“How We Get Free: Black Feminism and the Combahee River Collective,” edited by Princeton University professor Keeanga-Yamahtta Taylor, takes on the task of commemorating the inimitable 1977 statement made by the Combahee River Collective, a group of radical Black feminists that emerged after America’s Civil Rights era. The collective’s letter, a political declaration, revolutionized the way radical political change is talked about to this very day. “How We Get Free” includes the infamous statement in its pages, offering readers the opportunity to engage with the group that has shaped our political world yet remains unknown to many.

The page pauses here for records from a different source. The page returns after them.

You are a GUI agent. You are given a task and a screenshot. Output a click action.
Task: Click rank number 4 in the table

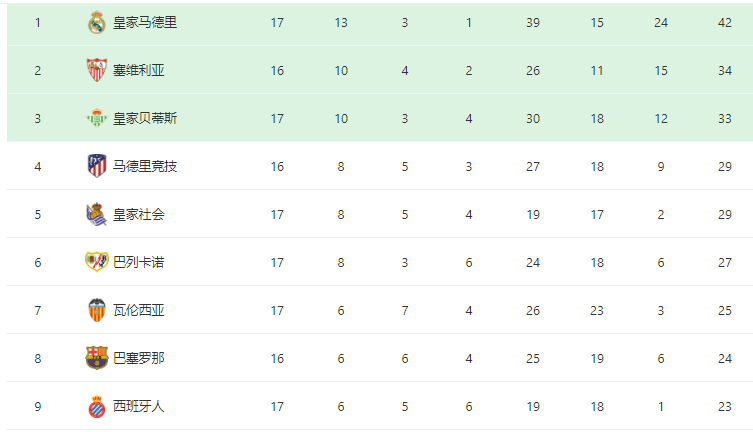click(37, 167)
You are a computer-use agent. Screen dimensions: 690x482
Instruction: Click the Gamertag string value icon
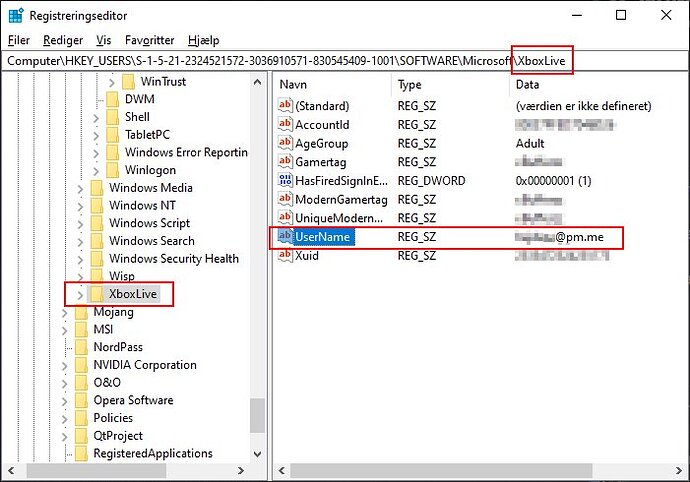[x=284, y=162]
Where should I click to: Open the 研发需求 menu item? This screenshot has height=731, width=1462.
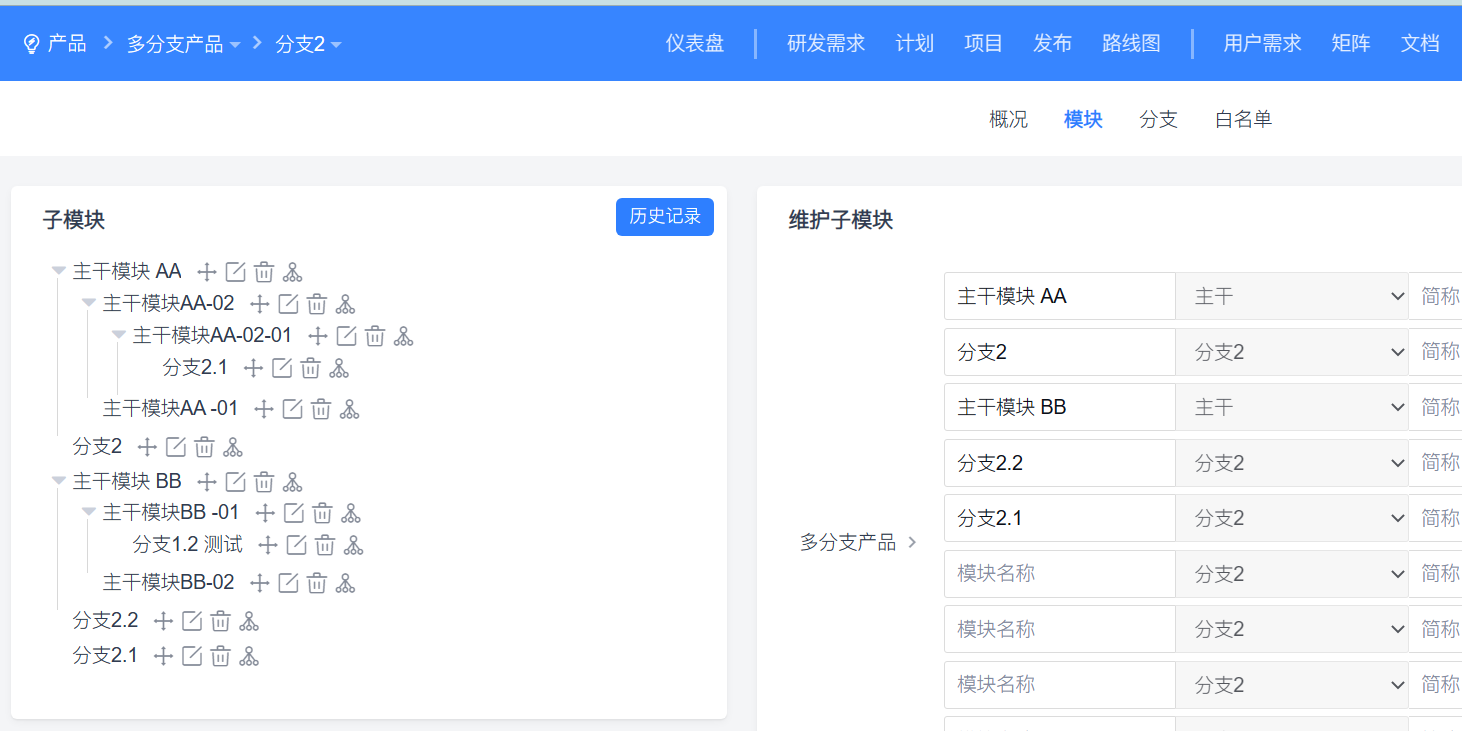pos(825,44)
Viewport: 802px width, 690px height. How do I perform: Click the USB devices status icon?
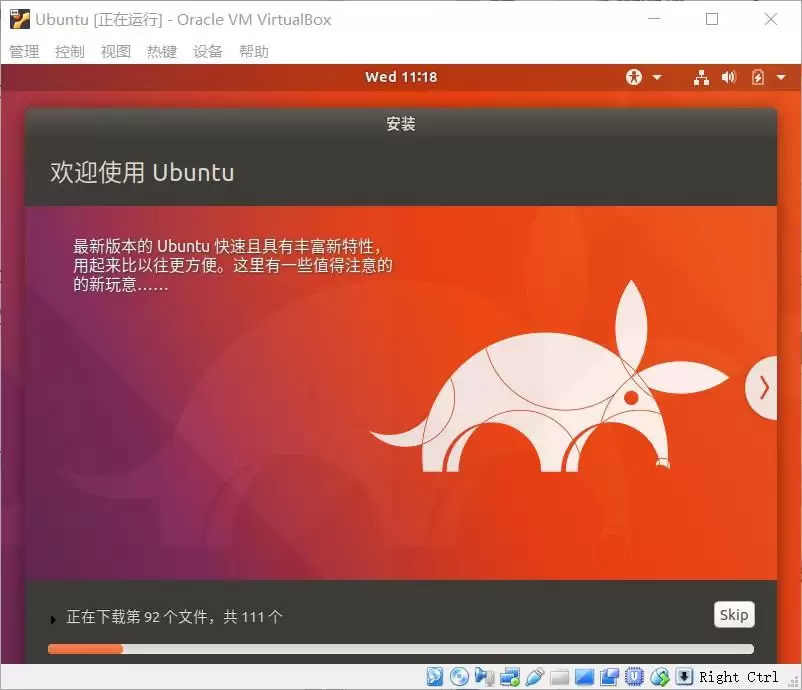pyautogui.click(x=534, y=676)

The part of the letter that spoke to me the most was the section “What We Believe.” In this section, the women of the CRC explain that their politics evolved “from a healthy love of ourselves, our sisters and our community which allow us to continue our struggle and work.” The writers lay out their central belief that “Black women are inherently valuable, that [their] liberation is a necessity not as an adjunct to somebody else’s” but “because of our need as human persons for autonomy.” They also make clear their investment in Black women’s humanity and disinterest in benevolent sexist platitudes, rejecting “pedestals, queenhood, and walking ten paces behind.” In their own words, “to be recognized as human, levelly human, is enough.”
A collection of interviews with influential CRC members Demita Frazier, Barbara Smith and Beverly Smith, “How We Get Free” provides new insights into the CRC’s work as a template for political organization in the contemporary moment. Named after Harriet Tubman’s raid of the Combahee River in 1863, the Combahee River Collective existed as a tributary of black women’s prolific history of resistance in the United States.
“How We Get Free” strives to establish a cultural memory of this resistance, archiving the organization’s efforts and legacy. The CRC’s political and historical importance as a Black feminist organization is unquantifiable; with this in mind, the work conveys the group’s accomplishments for new generations of activists.
This work diverges from some of Taylor’s traditional literary endeavors that focused on black politics and antiracist movements in the U.S. With the collection of interviews in “How We Get Free,” Taylor’s capacity as an interviewer is showcased as she engages in dialogue with the women who wrote the CRC’s letter decades earlier and the women whose activist work is in conversation with the statement today. If I had to choose, my favorite interviews in the collection were Taylor’s talks with activists and writers Alicia Garza and Barbara Smith.
In her interview with Barbara Smith, a co-founder of the CRC, Taylor asks about her feminist education, the organizing of the CRC and the state of Black feminism today. When asked about the group’s political stance, Barbara Smith said, “We were Black women. Our value systems were not shaped primarily or initially by the airless ideological sectarianism of the white European male left. […] We came from a different place. We came out of Black homes, Black neighborhoods, and Black culture.” Her words helped to inform my sense of the women who made up the CRC, breathing life into the organization’s politics.
Garza, co-founder of the Black Lives Matter movement, shared with Taylor the books that changed her life, experiences of college activism, the formation of the BLM movement and her perspective on contemporary activism. Garza, the only interviewee not directly affiliated with the Collective, offers her insights on the current political climate and her work with BLM, an organization and movement that has changed contemporary American politics and the dialogue surrounding police brutality. On the future of black activism, Garza said, “We need a new vision for Black power that doesn’t throw anyone away, and that doesn’t replicate the same s--t that we have now, which is not working for us, even when we think it does.” She understands her politics as being in conversation with the past, hopefully building upon the politics of those who came before her.
Providing us with new language for talking about the world, women and injustice, our political lexicon is indebted to the women of the Combahee River Collective. Beginning with its title, the book asserts its intention to explore liberation as a collective and contemporary concern. A group whose infamous collective letter introduced phrases such as identity politics and interlocking oppressions into our vocabulary, the CRC’s legacy is still in formation. As the decades pass, its work will continue to shape the world and people concerned with securing freedom for its inhabitants.
“How We Get Free” understands the journey to political liberation as one which is ongoing; the title situates its subject matter in the present tense despite the work’s focus on a 40-year-old document. In this way, Taylor uses this book as an opportunity to reflect on the document’s significance nearly half a century later. Taylor’s work as writer, editor and interviewer culminates in part in a call for active remembrance where the CRC is concerned. The book reminds us of the ways that the CRC’s visionary political work continues to challenge the practices of the mainstream feminist movement and black civil rights efforts. “How We Get Free” argues that those of us who are concerned with social, political and economic oppression ought to practice a commemorative politic of our own, taking the spirit of the Combahee River Collective with us.